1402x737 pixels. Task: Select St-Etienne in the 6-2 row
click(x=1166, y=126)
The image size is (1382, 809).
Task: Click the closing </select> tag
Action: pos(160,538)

• _EXERCISE AIM_
Can you give the lines above as a Markdown table, with the row number under "No." and the line itself under "Line", skipping any blank lines?

• _COMPLETED EXERCISE_
| No. | Line |
|---|---|
| 1 | 1402x737 pixels. Task: Select St-Etienne in the 6-2 row |
| 2 | click(x=1166, y=126) |
| 3 | The image size is (1382, 809). |
| 4 | Task: Click the closing </select> tag |
| 5 | Action: pos(160,538) |